Dans le paysage historique de la grippe, les pandémies représentent des accidents épidémiologiques graves liés à l'apparition d'un nouveau sous-type de virus Influenza de type A inconnu des populations humaines, celles-ci ne possédant pas d'immunité spécifique pour le combattre. Les pandémies frappent davantage les sujets jeunes, et la grippe pandémique apparue au printemps 2009, bien que son ampleur n'ait heureusement pas atteint le niveau redouté, n'a pas échappé à cette règle. Près des trois quarts des personnes décédées de la grippe A (H1N1) en France avaient moins de 65 ans, alors que dans l’ensemble des 550 000 décès enregistrés en France chaque année, seulement 20 % sont dans ce cas. Il s’agissait bien d’un type de virus contre lequel les plus jeunes possédaient moins d’immunité que leurs aînés, mais fort heureusement, sa virulence s’est finalement révélée moins importante qu’initialement annoncée.

En 1968-1969, la grippe de Hong Kong (27 000 décès directs) fut la dernière pandémie à vraiment peser sur le niveau général de la mortalité. À partir de 1970, la mortalité par grippe a fait une chute spectaculaire, sans pour autant que les épidémies disparaissent. Cette baisse impressionnante de la mortalité grippale serait la conséquence directe d’une politique de prévention adaptée, fondée sur la vaccination des sujets à risque et associée à une meilleure prise en charge thérapeutique des complications.

Au Japon, la mortalité par grippe n'a plus régressé et semble même avoir réaugmenté ces dernières années, depuis l'affaiblissement de la politique vaccinale antigrippale dans ce pays.

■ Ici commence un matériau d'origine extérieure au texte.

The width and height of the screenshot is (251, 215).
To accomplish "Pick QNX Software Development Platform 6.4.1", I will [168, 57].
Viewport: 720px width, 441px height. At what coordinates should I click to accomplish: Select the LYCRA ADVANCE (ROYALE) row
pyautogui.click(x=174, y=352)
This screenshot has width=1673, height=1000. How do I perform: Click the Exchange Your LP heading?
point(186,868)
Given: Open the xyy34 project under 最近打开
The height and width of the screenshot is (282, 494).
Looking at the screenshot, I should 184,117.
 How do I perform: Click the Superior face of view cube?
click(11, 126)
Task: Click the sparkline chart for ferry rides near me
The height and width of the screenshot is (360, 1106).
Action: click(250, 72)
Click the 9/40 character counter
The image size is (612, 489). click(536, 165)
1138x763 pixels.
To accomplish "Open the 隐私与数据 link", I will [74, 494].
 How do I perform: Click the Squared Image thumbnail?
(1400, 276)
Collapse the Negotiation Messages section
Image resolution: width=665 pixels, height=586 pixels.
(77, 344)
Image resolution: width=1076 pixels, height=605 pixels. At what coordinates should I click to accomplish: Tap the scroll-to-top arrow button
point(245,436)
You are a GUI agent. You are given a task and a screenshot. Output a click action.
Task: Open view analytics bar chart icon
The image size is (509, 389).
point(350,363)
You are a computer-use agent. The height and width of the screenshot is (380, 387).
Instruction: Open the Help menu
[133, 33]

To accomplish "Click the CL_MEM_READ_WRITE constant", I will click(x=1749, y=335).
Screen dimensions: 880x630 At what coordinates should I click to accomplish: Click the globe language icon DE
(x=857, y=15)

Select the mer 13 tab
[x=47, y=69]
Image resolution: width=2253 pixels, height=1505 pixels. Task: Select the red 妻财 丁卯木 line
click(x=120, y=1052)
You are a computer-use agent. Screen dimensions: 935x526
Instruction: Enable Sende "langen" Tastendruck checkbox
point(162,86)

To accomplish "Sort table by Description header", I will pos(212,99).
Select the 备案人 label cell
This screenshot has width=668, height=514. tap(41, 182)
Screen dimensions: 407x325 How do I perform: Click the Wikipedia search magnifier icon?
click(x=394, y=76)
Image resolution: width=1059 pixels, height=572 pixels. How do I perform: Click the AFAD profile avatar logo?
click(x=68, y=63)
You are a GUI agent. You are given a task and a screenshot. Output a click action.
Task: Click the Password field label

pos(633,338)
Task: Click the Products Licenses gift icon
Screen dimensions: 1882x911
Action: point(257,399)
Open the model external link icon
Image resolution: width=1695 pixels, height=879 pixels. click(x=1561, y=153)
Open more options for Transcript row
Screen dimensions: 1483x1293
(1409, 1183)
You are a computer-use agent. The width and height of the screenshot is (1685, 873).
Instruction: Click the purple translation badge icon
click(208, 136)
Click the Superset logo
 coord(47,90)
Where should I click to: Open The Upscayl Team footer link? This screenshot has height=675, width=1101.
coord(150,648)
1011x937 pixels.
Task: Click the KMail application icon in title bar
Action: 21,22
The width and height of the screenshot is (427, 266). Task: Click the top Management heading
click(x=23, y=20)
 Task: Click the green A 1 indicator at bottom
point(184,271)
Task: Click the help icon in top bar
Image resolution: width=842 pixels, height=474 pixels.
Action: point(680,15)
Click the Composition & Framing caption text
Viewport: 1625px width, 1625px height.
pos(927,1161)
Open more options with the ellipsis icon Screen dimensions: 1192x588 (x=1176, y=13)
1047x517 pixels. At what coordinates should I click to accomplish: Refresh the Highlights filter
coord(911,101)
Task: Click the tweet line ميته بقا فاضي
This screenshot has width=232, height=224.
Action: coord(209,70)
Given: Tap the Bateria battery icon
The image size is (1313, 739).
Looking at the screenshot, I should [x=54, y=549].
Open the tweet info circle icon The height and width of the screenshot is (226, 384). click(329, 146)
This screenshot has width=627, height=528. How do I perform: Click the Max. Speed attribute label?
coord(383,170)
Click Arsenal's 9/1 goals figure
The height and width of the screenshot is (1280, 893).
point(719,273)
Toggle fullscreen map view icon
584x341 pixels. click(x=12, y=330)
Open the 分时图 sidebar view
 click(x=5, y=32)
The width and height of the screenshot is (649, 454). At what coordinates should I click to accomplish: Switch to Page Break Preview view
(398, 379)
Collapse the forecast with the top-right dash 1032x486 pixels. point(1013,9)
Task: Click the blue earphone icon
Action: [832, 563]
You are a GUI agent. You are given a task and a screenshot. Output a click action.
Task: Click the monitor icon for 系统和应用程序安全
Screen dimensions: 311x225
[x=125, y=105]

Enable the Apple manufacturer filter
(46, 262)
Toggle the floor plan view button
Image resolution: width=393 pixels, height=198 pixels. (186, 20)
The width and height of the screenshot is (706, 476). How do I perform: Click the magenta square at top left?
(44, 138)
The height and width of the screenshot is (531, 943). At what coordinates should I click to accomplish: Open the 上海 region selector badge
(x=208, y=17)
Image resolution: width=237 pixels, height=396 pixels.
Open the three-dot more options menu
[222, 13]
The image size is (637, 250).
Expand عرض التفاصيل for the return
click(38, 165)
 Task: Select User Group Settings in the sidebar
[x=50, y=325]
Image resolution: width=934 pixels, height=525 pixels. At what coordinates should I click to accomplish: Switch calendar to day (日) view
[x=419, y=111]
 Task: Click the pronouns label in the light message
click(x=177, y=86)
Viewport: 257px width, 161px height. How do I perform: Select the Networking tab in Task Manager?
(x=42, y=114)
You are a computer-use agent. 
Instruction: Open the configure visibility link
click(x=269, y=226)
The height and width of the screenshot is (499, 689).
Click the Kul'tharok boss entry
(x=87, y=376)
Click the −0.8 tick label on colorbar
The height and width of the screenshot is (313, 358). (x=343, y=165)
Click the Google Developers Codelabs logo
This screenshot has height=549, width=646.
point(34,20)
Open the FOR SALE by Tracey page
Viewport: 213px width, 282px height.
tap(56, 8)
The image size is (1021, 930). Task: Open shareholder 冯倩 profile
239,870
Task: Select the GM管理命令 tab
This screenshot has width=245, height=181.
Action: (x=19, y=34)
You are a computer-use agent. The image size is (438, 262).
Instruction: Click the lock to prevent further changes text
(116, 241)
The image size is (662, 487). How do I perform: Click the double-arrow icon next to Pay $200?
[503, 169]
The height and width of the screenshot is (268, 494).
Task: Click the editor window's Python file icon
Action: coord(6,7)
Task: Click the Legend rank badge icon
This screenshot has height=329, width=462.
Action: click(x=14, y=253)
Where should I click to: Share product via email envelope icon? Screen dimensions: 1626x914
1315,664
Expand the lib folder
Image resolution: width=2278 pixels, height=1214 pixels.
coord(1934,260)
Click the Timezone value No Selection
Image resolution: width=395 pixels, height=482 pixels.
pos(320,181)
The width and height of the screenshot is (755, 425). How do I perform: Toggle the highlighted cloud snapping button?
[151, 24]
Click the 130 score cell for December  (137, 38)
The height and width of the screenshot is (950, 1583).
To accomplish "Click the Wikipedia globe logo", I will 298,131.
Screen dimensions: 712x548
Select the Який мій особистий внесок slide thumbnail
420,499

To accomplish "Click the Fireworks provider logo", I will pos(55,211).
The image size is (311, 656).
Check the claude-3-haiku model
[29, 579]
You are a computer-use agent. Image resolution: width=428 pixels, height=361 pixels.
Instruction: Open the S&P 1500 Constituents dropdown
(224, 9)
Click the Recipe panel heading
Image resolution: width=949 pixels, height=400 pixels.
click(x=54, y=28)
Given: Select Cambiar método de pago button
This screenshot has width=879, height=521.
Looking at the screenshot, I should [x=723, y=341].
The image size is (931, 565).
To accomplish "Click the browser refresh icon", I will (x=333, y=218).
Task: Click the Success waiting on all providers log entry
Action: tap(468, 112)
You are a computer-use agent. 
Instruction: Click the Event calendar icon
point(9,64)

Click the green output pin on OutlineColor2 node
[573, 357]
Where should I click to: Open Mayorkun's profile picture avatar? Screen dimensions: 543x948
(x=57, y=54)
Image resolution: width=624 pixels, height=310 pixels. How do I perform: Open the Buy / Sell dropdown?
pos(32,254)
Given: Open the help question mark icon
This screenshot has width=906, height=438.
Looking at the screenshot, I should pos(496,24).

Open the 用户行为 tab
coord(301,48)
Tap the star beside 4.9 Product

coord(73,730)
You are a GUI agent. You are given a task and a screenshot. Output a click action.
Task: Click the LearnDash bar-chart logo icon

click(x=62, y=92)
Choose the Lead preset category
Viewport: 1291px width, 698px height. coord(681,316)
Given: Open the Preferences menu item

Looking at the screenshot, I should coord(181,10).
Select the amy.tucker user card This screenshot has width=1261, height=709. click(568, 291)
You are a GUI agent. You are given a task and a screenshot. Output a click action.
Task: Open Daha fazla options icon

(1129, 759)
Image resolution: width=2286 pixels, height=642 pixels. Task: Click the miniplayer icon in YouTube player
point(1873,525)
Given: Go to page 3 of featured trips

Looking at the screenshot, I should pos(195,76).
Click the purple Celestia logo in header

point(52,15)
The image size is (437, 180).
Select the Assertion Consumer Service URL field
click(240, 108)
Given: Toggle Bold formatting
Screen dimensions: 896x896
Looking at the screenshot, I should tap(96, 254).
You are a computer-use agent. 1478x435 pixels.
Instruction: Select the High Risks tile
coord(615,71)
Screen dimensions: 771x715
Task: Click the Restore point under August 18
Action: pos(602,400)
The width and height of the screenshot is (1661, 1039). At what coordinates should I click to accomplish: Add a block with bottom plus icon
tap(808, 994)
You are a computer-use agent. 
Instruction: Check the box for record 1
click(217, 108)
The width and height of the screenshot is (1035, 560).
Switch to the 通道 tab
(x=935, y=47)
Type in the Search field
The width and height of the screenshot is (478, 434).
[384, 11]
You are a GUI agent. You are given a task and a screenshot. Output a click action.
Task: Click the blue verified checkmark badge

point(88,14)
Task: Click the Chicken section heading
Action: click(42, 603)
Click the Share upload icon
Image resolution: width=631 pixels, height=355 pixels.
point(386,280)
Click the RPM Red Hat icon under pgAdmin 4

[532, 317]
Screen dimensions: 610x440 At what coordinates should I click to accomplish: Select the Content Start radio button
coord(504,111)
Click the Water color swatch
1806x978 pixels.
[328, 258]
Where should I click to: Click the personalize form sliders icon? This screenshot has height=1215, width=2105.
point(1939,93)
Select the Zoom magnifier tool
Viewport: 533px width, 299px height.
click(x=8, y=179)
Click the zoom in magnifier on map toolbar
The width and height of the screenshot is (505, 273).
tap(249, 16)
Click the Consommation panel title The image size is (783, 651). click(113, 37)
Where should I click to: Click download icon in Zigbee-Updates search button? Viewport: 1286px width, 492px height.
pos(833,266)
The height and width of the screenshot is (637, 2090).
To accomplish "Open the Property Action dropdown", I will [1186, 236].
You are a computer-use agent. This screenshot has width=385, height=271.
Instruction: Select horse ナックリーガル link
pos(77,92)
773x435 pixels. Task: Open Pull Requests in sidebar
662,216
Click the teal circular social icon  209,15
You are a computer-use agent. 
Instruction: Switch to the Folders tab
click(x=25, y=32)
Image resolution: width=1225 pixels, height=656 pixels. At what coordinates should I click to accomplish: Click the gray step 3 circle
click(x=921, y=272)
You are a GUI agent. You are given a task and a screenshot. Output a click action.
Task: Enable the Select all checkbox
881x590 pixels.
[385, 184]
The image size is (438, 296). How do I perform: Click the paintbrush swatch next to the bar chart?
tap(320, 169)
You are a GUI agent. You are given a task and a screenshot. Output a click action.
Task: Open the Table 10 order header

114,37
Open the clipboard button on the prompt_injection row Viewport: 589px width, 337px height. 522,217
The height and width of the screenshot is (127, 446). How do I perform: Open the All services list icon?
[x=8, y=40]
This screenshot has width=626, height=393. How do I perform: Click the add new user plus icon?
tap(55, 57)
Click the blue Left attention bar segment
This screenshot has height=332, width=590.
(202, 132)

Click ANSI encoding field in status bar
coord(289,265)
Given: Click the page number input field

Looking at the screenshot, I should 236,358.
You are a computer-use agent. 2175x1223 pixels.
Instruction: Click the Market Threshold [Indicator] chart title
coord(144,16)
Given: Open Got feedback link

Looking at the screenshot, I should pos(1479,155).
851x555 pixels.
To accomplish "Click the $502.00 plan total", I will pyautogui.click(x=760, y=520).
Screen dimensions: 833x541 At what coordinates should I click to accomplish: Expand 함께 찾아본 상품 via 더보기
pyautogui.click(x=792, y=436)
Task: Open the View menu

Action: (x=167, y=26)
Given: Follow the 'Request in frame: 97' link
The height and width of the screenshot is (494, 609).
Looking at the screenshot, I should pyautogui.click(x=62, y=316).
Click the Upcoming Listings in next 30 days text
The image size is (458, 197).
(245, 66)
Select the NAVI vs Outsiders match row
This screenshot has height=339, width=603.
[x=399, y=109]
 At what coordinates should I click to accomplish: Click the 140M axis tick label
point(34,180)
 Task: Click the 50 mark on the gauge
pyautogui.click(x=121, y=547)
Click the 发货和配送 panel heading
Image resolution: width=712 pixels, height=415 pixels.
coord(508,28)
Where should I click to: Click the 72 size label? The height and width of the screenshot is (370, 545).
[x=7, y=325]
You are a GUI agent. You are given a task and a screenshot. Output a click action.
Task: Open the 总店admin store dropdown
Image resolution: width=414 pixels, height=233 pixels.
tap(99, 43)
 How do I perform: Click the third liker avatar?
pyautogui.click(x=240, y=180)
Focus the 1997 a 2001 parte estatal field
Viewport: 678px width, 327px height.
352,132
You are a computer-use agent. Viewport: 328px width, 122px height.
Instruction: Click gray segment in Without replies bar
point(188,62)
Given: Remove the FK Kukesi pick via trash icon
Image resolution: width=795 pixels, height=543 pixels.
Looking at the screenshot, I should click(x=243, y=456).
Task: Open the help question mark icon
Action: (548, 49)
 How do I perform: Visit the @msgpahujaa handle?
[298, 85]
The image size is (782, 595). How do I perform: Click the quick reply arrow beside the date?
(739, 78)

En Italie, où la couverture vaccinale est plus faible qu'en France (48 % au contre 65 %), la baisse de la mortalité est moins nette.

Le succès de la vaccination peut dont être compromis par une moins bonne application des recommandations vaccinales, qui serait elle-même à l'origine d'une baisse de la couverture vaccinale. Un autre risque est l’apparition de nouvelles souches virales contre lesquelles la population, et notamment les plus jeunes, ne disposera d’aucune immunité. Dans ce cas, le succès de la lutte contre la maladie dépendra de la rapidité avec laquelle un vaccin adapté pourra être mis au point et largement diffusé. De ce point de vue, les auteurs estiment que l’alerte de 2009-2010 a pu servir de répétition générale.

La perspective historique est une approche intéressante, mais l'analyse devrait prendre en compte d'autres facteurs tels que l'amélioration du niveau d'hygiène ou les traitements antibiotiques. D'une manière générale, la mesure de l'efficacité clinique de la vaccination grippale est plus délicate que pour les autres vaccinations. Le choix d'un groupe contrôle est difficile, en raison des modifications incessantes du virus grippal, de la variabilité non seulement des antécédents vaccinaux ou d'infection grippale antérieure mais aussi de l'adéquation, d'une saison grippale à l'autre et au cours d'une même saison, entre cette immunité et le virus circulant. De plus, la sensibilité du diagnostic virologique de la grippe a pendant longtemps été insuffisante, sous-estimant l'efficacité du vaccin anti-grippal. L'utilisation récente de tests moléculaires très sensibles et spécifiques a permis d'améliorer la pertinence des études d'efficacité vaccinale contre la grippe sur le terrain ("effectiveness" en anglais). L'interprétation des études réalisées lors de la pandémie de grippe A(H1N1) 2009 a été moins gênée par les difficultés soulevées ci-dessus, s'agissant d'un nouveau virus contre lequel la plupart des individus (notamment les enfants et les adultes jeunes) ne possédaient pas d'immunité. Les résultats publiés sont en faveur d'une efficacité élevée de la vaccination grippale dans ce contexte (le plus souvent supérieure à 90 %).